- Objective: Quote the records word for word from the line with "1621x787 pixels. At" to the line with "(1285, 242)", and leave out the pictures.

- Extracted information:
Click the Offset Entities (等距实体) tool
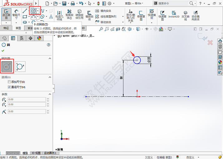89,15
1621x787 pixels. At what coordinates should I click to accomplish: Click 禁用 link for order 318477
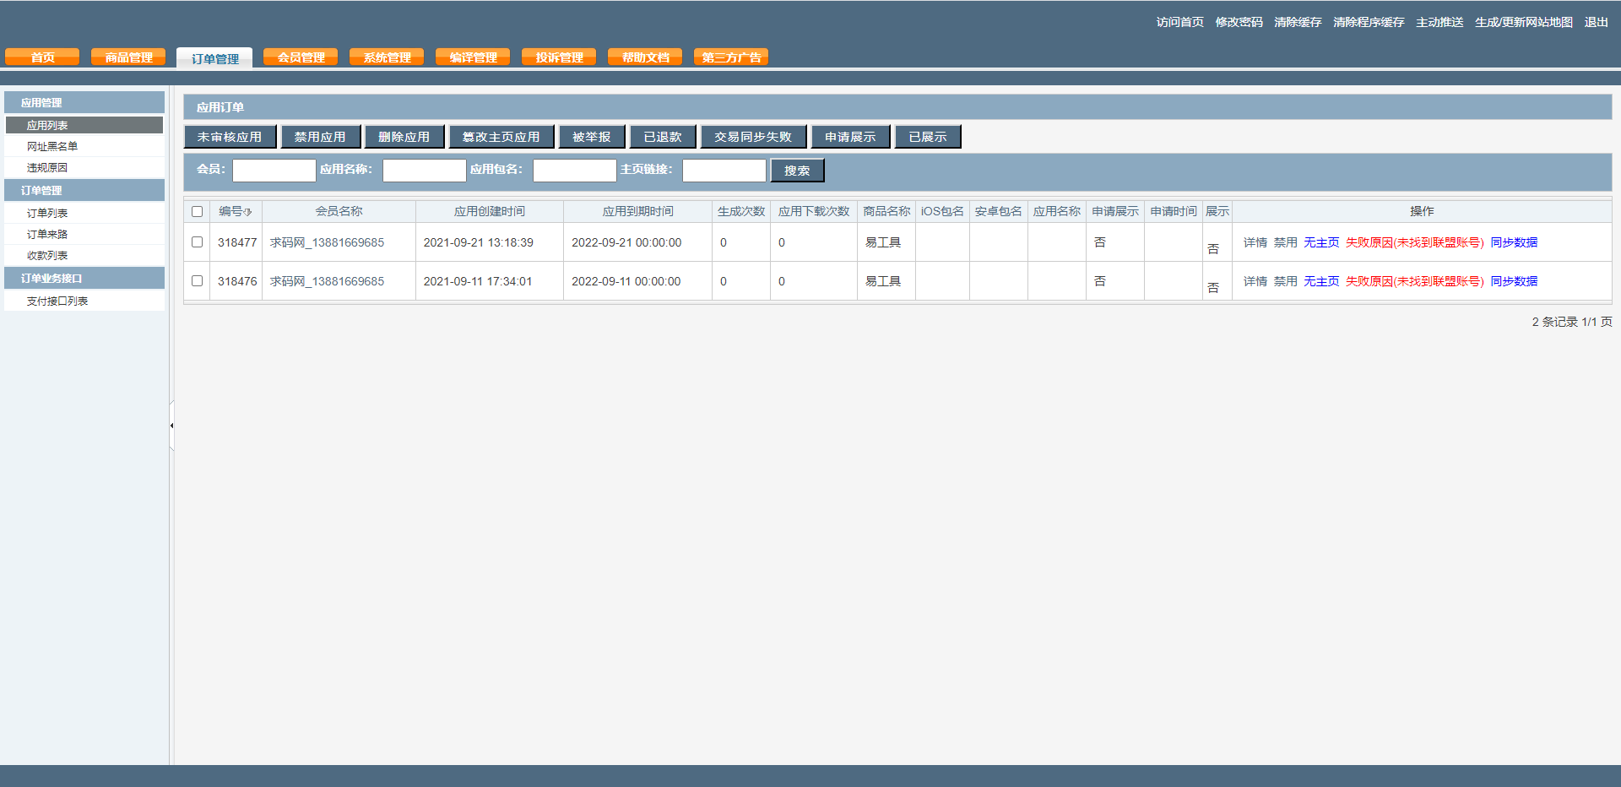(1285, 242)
* * *
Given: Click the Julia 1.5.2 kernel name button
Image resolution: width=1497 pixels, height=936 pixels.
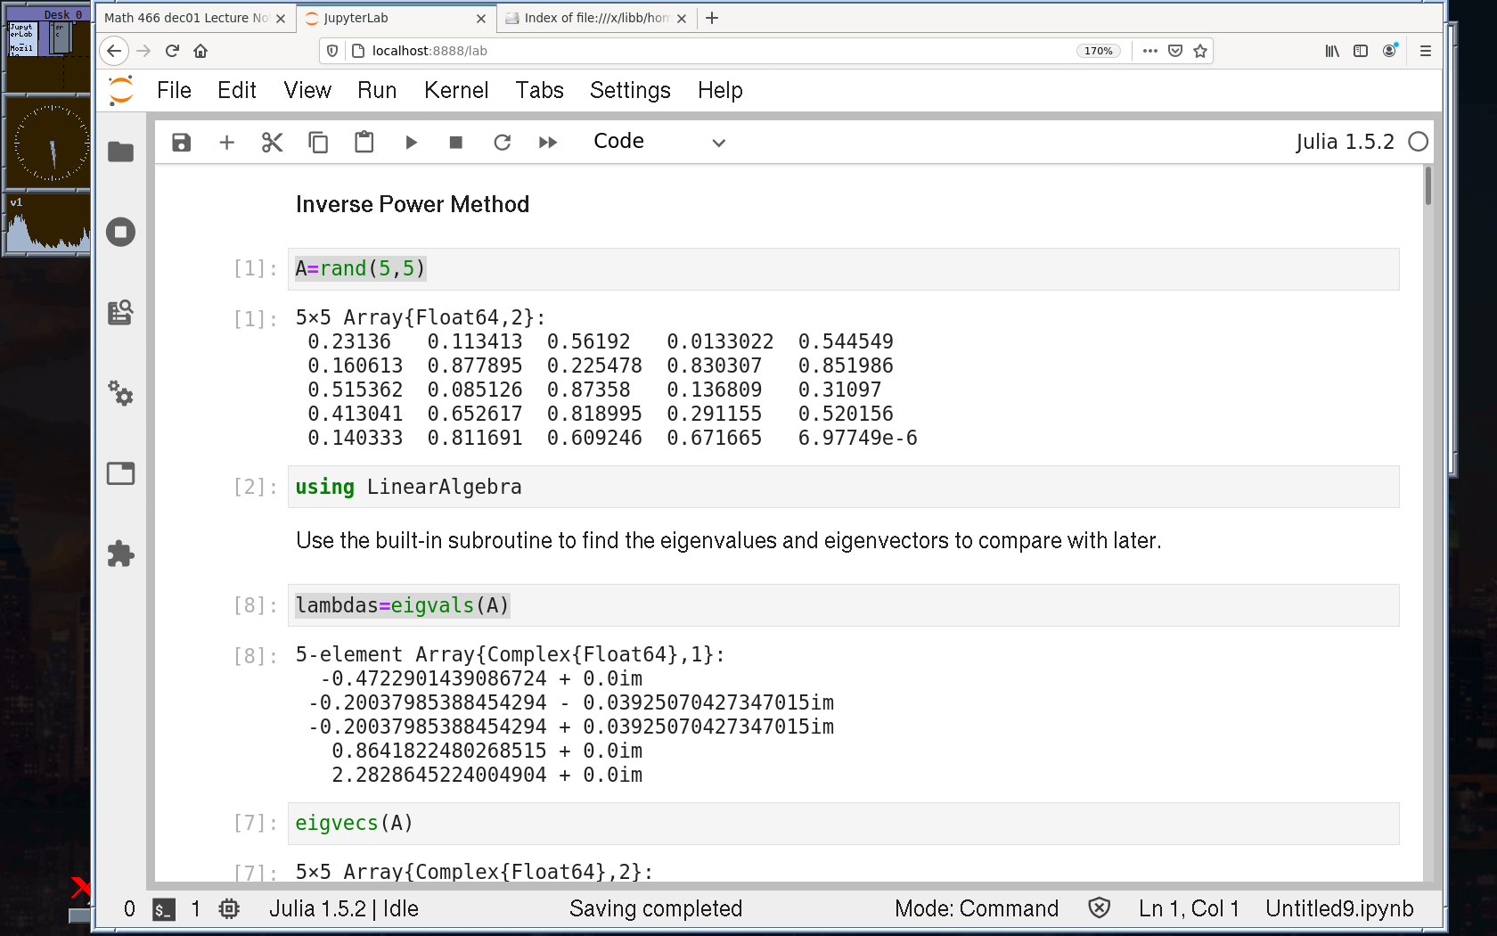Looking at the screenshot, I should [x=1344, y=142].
...
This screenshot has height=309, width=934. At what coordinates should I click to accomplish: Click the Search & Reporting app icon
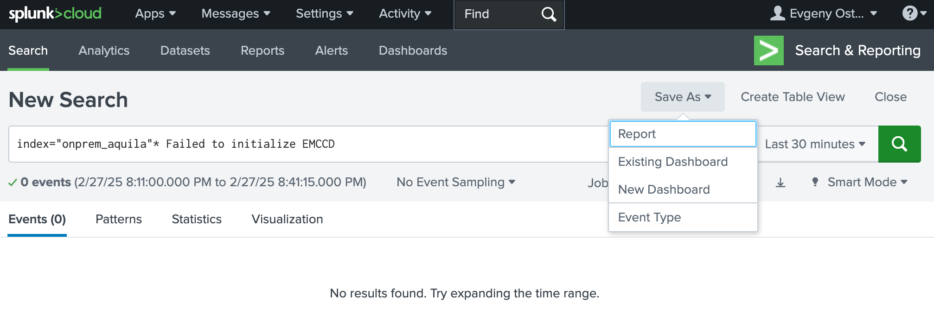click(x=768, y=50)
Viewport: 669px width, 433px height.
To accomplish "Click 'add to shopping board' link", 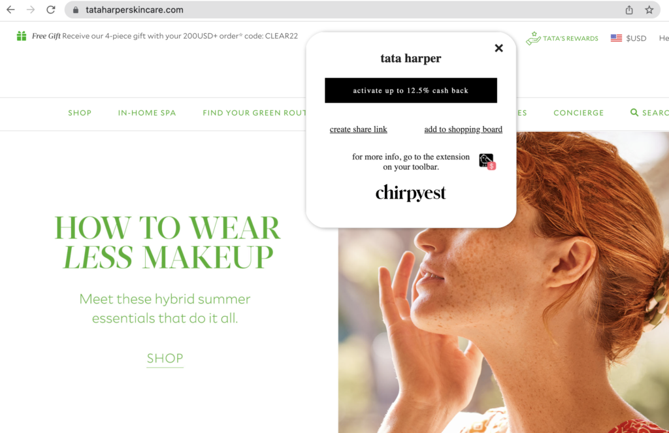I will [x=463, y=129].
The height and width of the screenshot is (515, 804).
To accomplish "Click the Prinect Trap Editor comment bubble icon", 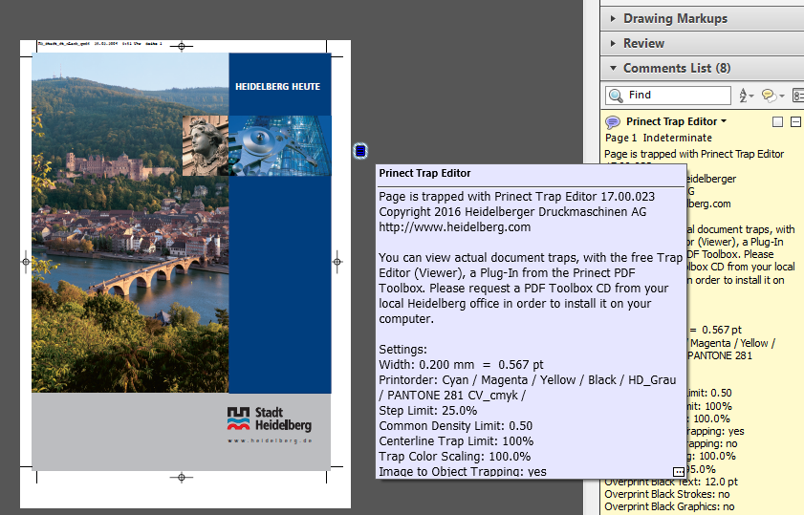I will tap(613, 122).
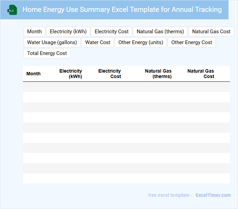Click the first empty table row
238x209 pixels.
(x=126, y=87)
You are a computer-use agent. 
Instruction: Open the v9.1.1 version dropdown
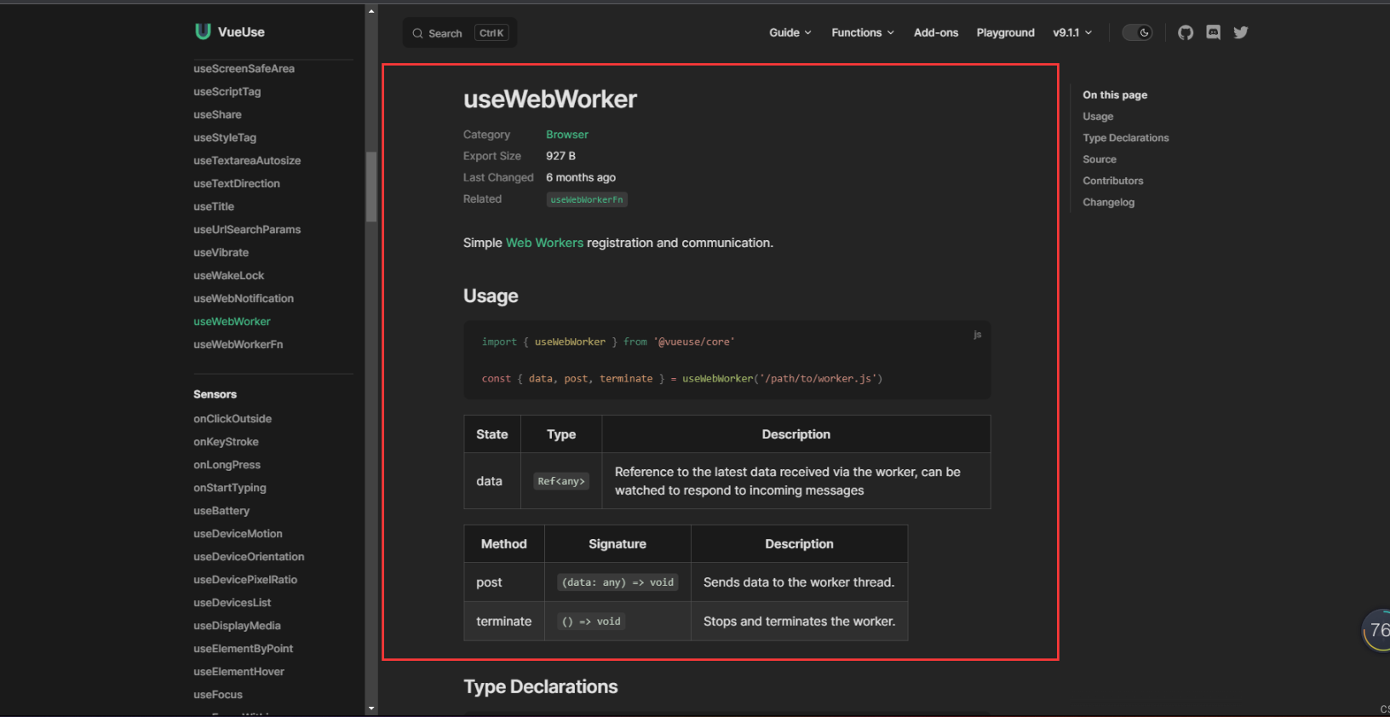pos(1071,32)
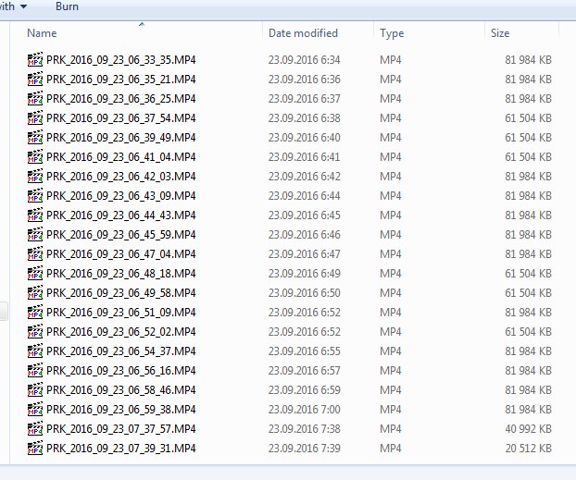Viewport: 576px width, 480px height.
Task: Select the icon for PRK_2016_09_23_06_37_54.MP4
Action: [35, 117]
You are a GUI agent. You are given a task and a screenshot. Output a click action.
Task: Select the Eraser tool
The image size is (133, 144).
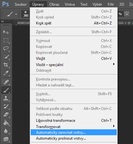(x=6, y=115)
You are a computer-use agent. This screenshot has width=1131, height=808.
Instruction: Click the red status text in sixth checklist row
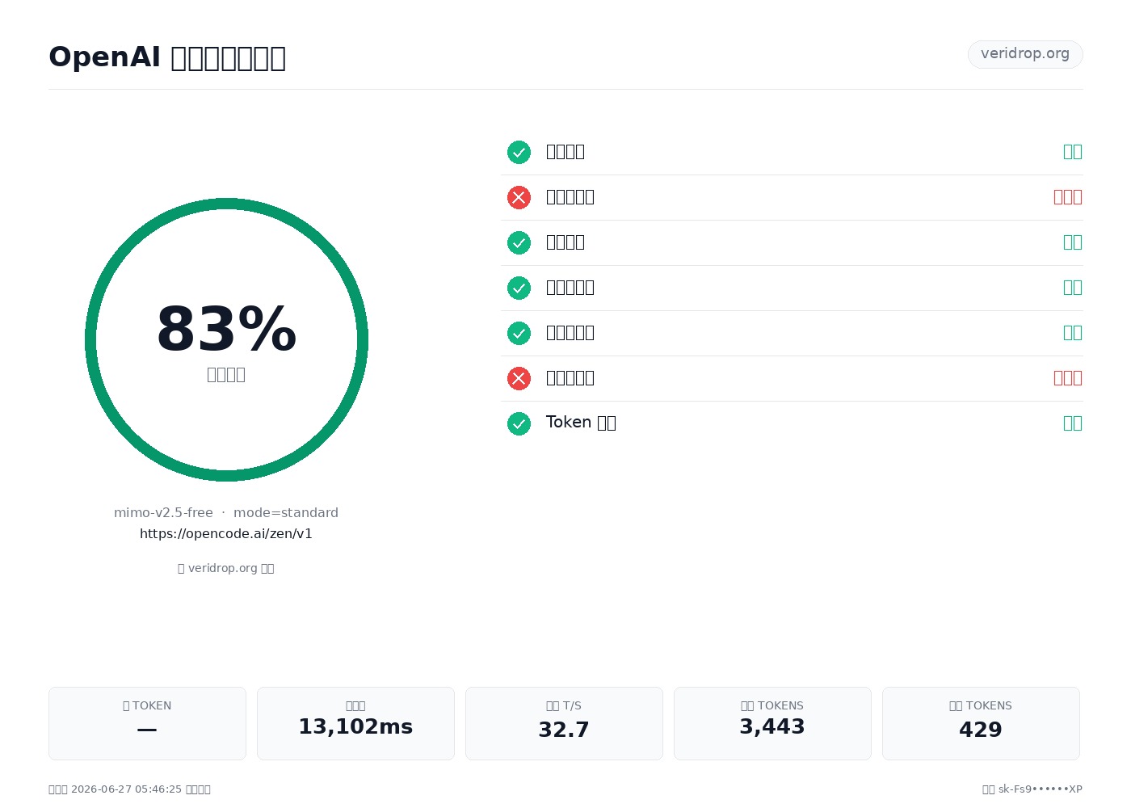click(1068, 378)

- Full response:
1621x787 pixels. At what coordinates should I click to accomplish: Click 禁用 link for order 318477
(1285, 242)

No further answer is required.